MACROSCOPIC AND CHEMICAL EXAMINATION OF FECES

The examination of fecal material starts not only on the microscopic examination of the sample for
parasitic disease but the first step for a proper correlation and disease diagnosis is the macroscopic and
chemical evaluation. Evaluating both Macroscopic and Chemical parameter of the stool specimen would give a
great enlighten and correlation to the current status of the patient. These parameters are sometimes
neglected but each variation of each parameter would indicate one condition to another. A simple macroscopic
examination would tell the physician either an underlying or significant disease. Chemical test would serve also
screening test for certain diseases.

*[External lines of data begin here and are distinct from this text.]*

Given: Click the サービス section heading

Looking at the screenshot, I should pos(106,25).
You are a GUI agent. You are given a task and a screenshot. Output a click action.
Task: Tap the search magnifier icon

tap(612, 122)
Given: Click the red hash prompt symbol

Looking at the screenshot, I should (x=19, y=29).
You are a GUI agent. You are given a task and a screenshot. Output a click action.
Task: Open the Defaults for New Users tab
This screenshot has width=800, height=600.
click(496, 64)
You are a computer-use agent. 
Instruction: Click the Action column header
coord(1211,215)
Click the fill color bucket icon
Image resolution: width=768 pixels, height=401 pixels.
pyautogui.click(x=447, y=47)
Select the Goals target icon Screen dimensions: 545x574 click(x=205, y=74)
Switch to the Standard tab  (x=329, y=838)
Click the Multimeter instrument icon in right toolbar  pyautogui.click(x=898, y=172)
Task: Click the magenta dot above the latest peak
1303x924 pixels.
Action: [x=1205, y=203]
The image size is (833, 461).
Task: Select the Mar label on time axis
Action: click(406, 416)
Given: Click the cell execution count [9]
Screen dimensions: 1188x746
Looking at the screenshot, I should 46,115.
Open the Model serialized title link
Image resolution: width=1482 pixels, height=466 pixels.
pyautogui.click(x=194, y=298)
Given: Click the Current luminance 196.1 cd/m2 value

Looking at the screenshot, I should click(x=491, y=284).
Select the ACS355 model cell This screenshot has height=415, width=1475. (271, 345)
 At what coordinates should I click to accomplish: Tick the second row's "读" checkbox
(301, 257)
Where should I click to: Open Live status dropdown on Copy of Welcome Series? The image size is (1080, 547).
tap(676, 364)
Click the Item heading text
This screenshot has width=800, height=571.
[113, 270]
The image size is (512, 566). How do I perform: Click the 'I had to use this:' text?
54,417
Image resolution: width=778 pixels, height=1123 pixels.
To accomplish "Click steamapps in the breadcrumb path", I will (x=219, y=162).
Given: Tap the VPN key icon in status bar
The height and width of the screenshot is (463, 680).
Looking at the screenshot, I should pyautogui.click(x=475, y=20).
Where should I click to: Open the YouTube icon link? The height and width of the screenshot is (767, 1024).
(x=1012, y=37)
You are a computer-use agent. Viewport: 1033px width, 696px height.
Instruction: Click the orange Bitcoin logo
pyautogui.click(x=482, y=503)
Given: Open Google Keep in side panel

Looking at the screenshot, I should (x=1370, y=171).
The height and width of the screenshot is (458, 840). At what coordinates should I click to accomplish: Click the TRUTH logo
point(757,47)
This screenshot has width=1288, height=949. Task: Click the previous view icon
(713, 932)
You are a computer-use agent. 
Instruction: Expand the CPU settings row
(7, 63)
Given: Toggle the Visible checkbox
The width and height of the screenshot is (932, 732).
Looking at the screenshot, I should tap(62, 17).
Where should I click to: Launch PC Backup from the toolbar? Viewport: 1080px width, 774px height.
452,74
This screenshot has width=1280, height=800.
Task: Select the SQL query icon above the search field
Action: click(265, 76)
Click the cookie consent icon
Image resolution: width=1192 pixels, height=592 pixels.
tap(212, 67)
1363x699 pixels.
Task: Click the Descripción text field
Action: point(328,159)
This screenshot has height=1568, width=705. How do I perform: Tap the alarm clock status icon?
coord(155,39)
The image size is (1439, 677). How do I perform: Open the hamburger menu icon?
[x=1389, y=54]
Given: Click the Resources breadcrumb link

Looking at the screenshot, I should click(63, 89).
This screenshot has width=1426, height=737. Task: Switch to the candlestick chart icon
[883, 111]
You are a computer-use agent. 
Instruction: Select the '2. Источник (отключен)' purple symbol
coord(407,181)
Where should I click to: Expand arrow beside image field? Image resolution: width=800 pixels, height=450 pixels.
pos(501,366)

Thus both testing of these areas must be done to complete the proper
stool examination.
IMPORTANCE OF MACROSCOPIC EXAMINATION
 Gross examination must be done before proceeding to microscopic analysis
 It helps in correlating microscopic findings to gross physical characteristics
PARAMETERS IN MACROSCOPIC EXAMINATION
 It is not purely microscopic examination, it includes gross examination of the physical characteristics of
stool sample.
a. Amount
b. Color
c. Odor
d. Form
e. Consistency
f. Presence of adult worms (proglottids of tapeworm)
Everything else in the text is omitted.